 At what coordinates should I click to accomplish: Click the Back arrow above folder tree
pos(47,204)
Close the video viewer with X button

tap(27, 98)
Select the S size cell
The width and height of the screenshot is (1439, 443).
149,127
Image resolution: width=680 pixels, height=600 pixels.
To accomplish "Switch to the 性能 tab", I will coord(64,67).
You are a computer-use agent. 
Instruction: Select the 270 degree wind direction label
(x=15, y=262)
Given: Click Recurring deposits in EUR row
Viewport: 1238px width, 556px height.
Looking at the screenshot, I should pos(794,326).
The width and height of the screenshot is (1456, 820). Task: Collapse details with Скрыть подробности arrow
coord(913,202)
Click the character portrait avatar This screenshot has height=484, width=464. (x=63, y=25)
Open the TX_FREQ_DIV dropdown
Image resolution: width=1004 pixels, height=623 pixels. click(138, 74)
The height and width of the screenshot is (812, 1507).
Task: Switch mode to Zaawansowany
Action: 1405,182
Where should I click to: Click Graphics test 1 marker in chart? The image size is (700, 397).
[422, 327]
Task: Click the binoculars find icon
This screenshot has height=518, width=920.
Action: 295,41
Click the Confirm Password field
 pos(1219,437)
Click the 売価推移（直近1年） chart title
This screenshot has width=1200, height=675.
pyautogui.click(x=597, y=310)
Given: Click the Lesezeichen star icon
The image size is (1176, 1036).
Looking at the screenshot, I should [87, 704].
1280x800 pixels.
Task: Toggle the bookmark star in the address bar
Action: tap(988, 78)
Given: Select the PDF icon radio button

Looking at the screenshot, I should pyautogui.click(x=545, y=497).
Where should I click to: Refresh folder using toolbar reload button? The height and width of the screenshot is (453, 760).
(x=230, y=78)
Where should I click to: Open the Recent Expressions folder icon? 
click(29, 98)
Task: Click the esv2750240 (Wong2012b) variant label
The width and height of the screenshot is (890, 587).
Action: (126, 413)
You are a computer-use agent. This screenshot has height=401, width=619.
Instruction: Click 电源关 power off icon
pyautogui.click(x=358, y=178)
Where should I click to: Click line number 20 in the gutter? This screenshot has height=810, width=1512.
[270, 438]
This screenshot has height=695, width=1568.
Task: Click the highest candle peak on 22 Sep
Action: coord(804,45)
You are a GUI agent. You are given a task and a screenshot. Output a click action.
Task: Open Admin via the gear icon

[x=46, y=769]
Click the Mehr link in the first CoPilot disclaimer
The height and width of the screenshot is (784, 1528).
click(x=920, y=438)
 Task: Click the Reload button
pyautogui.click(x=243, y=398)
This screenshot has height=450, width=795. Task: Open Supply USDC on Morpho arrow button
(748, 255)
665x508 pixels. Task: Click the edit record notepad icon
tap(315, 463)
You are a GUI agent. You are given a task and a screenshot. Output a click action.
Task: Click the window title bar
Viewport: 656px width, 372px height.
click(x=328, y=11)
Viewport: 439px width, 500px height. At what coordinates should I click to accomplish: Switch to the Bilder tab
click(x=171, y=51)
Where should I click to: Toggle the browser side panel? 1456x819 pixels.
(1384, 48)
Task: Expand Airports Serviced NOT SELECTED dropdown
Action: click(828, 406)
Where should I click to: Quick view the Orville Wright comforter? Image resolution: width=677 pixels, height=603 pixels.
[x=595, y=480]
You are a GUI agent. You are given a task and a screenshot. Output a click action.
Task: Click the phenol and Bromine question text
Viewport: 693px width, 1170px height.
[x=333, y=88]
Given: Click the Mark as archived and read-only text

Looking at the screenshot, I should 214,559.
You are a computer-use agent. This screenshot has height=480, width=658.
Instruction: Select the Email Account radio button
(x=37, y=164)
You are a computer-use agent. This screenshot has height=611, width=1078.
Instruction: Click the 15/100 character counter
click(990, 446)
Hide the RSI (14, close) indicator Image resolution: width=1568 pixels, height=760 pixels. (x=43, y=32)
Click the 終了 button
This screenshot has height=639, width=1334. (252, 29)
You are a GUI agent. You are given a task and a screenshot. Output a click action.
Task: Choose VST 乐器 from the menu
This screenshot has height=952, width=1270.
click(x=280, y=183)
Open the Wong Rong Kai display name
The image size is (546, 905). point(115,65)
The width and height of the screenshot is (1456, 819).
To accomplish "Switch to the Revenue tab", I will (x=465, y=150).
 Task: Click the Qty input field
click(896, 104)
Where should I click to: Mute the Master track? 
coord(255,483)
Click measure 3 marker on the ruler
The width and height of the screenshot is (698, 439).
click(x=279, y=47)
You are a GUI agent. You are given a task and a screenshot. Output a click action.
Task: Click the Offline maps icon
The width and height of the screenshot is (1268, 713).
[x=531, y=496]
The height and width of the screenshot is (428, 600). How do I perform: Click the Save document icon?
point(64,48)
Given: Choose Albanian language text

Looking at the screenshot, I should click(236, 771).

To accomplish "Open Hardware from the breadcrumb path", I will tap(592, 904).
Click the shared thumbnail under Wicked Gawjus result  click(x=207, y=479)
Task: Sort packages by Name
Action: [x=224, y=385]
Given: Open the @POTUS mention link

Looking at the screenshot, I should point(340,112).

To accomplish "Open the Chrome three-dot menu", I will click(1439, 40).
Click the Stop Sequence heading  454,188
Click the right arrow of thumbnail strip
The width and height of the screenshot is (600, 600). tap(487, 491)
##########
_EXERCISE_
Reproduce verbatim the rows above, from the line containing "Where should I click to: Refresh" through the line containing "click(990, 446)", inclusive.

_SOLUTION TO THE EXERCISE_
Where should I click to: Refresh folder using toolbar reload button? The height and width of the screenshot is (453, 760).
(x=230, y=78)
Where should I click to: Open the Recent Expressions folder icon? 
click(29, 98)
Task: Click the esv2750240 (Wong2012b) variant label
The width and height of the screenshot is (890, 587).
Action: (126, 413)
You are a computer-use agent. This screenshot has height=401, width=619.
Instruction: Click 电源关 power off icon
pyautogui.click(x=358, y=178)
Where should I click to: Click line number 20 in the gutter? This screenshot has height=810, width=1512.
[270, 438]
This screenshot has height=695, width=1568.
Task: Click the highest candle peak on 22 Sep
Action: coord(804,45)
You are a GUI agent. You are given a task and a screenshot. Output a click action.
Task: Open Admin via the gear icon

[x=46, y=769]
Click the Mehr link in the first CoPilot disclaimer
The height and width of the screenshot is (784, 1528).
click(x=920, y=438)
 Task: Click the Reload button
pyautogui.click(x=243, y=398)
This screenshot has height=450, width=795. Task: Open Supply USDC on Morpho arrow button
(748, 255)
665x508 pixels. Task: Click the edit record notepad icon
tap(315, 463)
You are a GUI agent. You are given a task and a screenshot. Output a click action.
Task: Click the window title bar
Viewport: 656px width, 372px height.
click(x=328, y=11)
Viewport: 439px width, 500px height. At what coordinates should I click to accomplish: Switch to the Bilder tab
click(x=171, y=51)
Where should I click to: Toggle the browser side panel? 1456x819 pixels.
(1384, 48)
Task: Expand Airports Serviced NOT SELECTED dropdown
Action: click(828, 406)
Where should I click to: Quick view the Orville Wright comforter? Image resolution: width=677 pixels, height=603 pixels.
[x=595, y=480]
You are a GUI agent. You are given a task and a screenshot. Output a click action.
Task: Click the phenol and Bromine question text
Viewport: 693px width, 1170px height.
[x=333, y=88]
Given: Click the Mark as archived and read-only text

Looking at the screenshot, I should 214,559.
You are a computer-use agent. This screenshot has height=480, width=658.
Instruction: Select the Email Account radio button
(x=37, y=164)
You are a computer-use agent. This screenshot has height=611, width=1078.
Instruction: Click the 15/100 character counter
click(990, 446)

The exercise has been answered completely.